Nubar's appeal had no effect, and the question of the future government of Dongola occupied the British Cabinet no more. On the 14th May, Sir E. Baring was informed that it was the intention to withdraw the whole force to Wady Halfa.

On the 16th Wolseley telegraphed his idea as to the British force which should remain at Korosko and Wady Halfa.

This was approved by the Government, and the troops continued their journey down the Nile.

The departure of the soldiers from Dongola was accompanied by the exodus of a large portion of the native population, who feared to be left exposed to the vengeance of the Mahdi.
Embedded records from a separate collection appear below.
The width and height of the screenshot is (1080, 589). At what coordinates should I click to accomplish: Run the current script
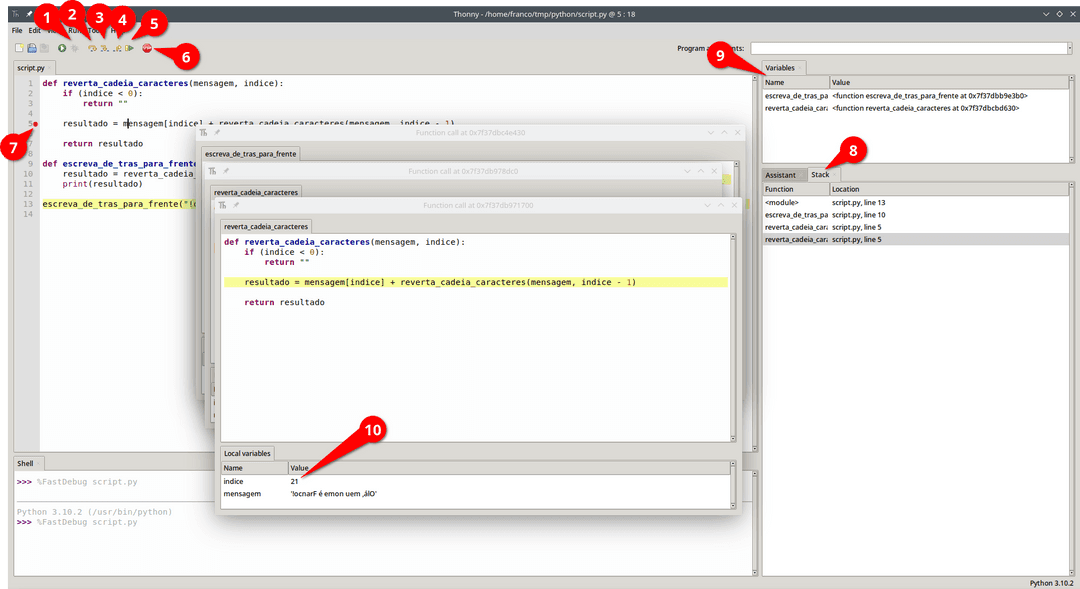pos(61,47)
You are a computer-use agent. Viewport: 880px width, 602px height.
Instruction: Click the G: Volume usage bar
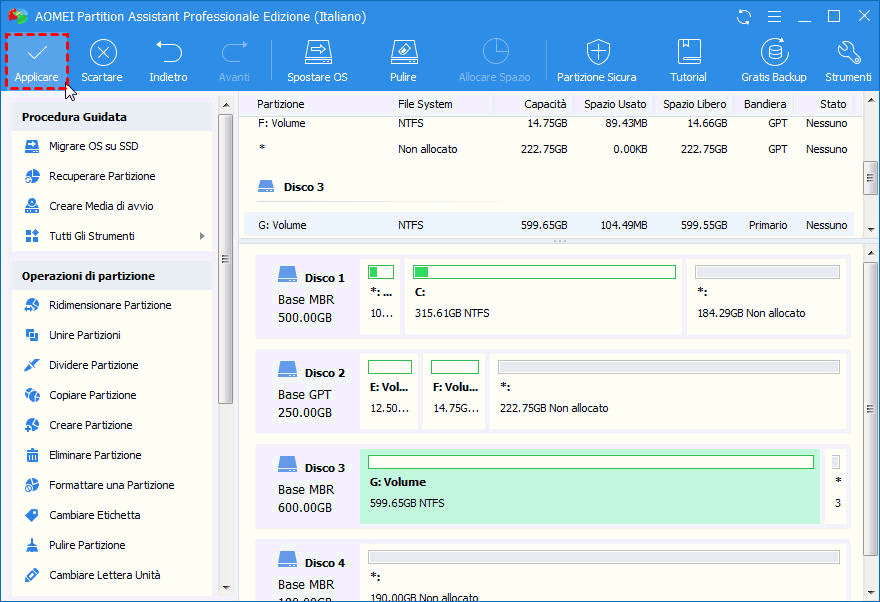coord(590,462)
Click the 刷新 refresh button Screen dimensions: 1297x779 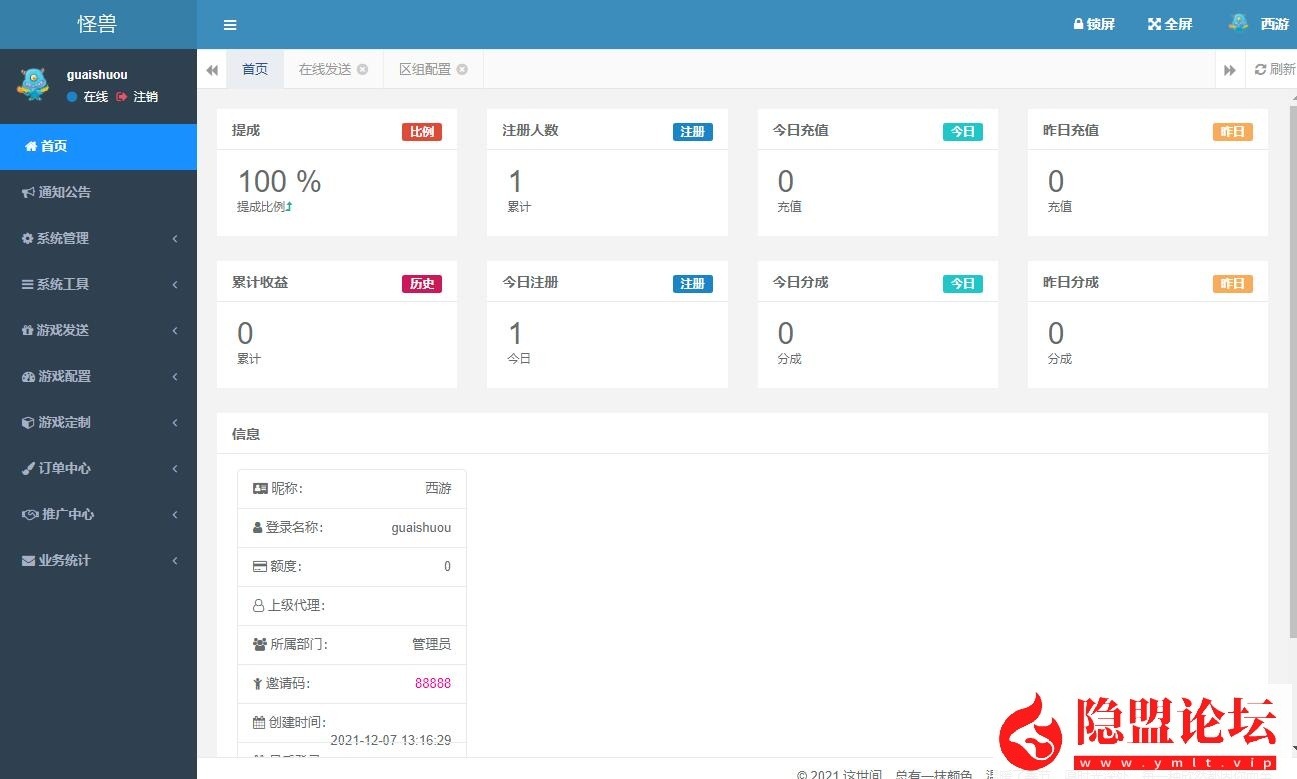tap(1272, 69)
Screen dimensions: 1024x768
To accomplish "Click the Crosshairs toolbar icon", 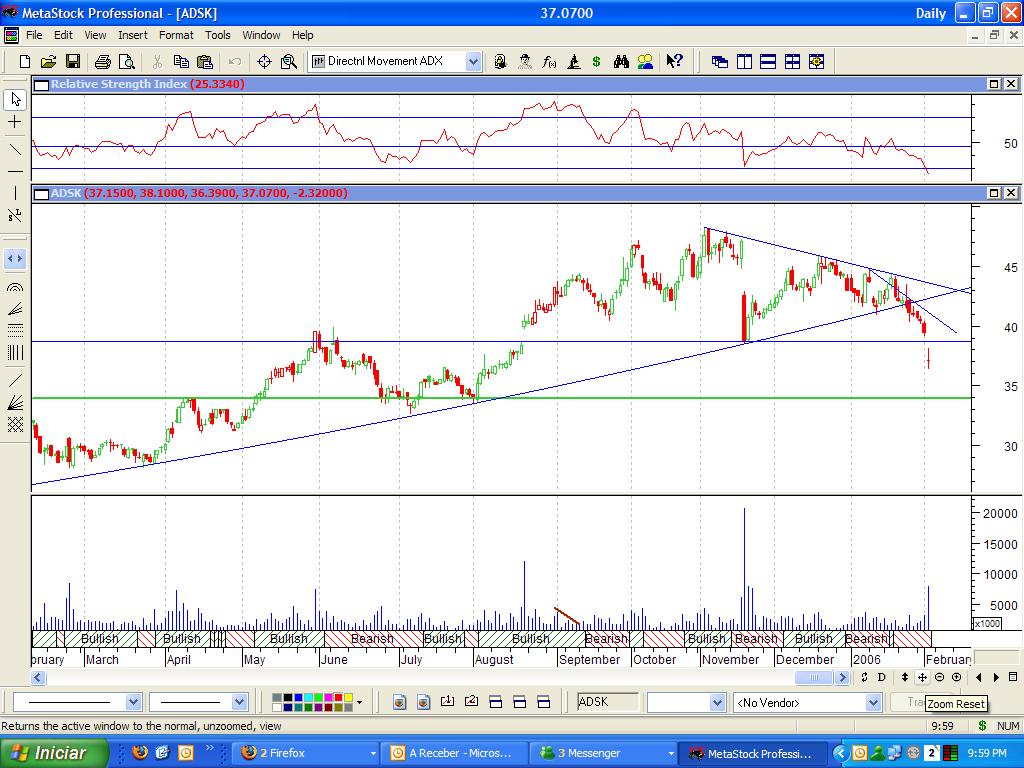I will [x=265, y=62].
Mr. Gladstone's Ministry retired from office on 12th June, and on the Conservative Cabinet coming into power, one of the first questions with which it occupied itself was that of Egypt.

It was impossible for the Ministry of Lord Salisbury to at once reverse the Egyptian policy of their predecessors, but the new Premier declared that "England had a mission in Egypt, and that until it was accomplished it was idle to talk of withdrawal."

The evacuation of the Soudan, however, stood on a different footing. The steps taken by Mr. Gladstone's Government were so far advanced that the measure was already practically a fait accompli. As Lord Salisbury stated, "the whole of the Soudan down to Dongola had been already evacuated, and the whole of the province of Dongola, with the exception of a rear-guard left at Debbeh, had been evacuated also; and 12,000 of the luckless population, to avoid the vengeance of the Mahdi, had fled from their houses and taken refuge in Upper Egypt."

It was not, however, without inquiry that Lord Salisbury's Cabinet determined to proceed with the evacuation. Wolseley was again consulted, and in a despatch of 27th June he wrote:—

"You cannot get out of Egypt for many years to come. If the present policy of retreat be persisted in the Mahdi will become stronger and stronger, and you will have to increase your garrisons and submit to the indignity of being threatened by him. Eventually you will have to fight him to hold your position in Egypt, which you will then do with the population round you ready on any reverse to rise against you. No frontier force can keep Mahdism out of Egypt, and the Mahdi sooner or later must be smashed, or he will smash you.

"To advance in the autumn on Khartoum and discredit the Mahdi by a serious defeat on his own ground would certainly finish him. The operation, if done deliberately, would be a simple one; and, as far as anything can be a certainty in war, it would be a certainty. Until this is done there will be no peace in Egypt, and your military expenditure will be large and increasing. My advice, therefore, is, carry out autumn campaign up the Nile, as originally intended. I would leave Souakim as it is."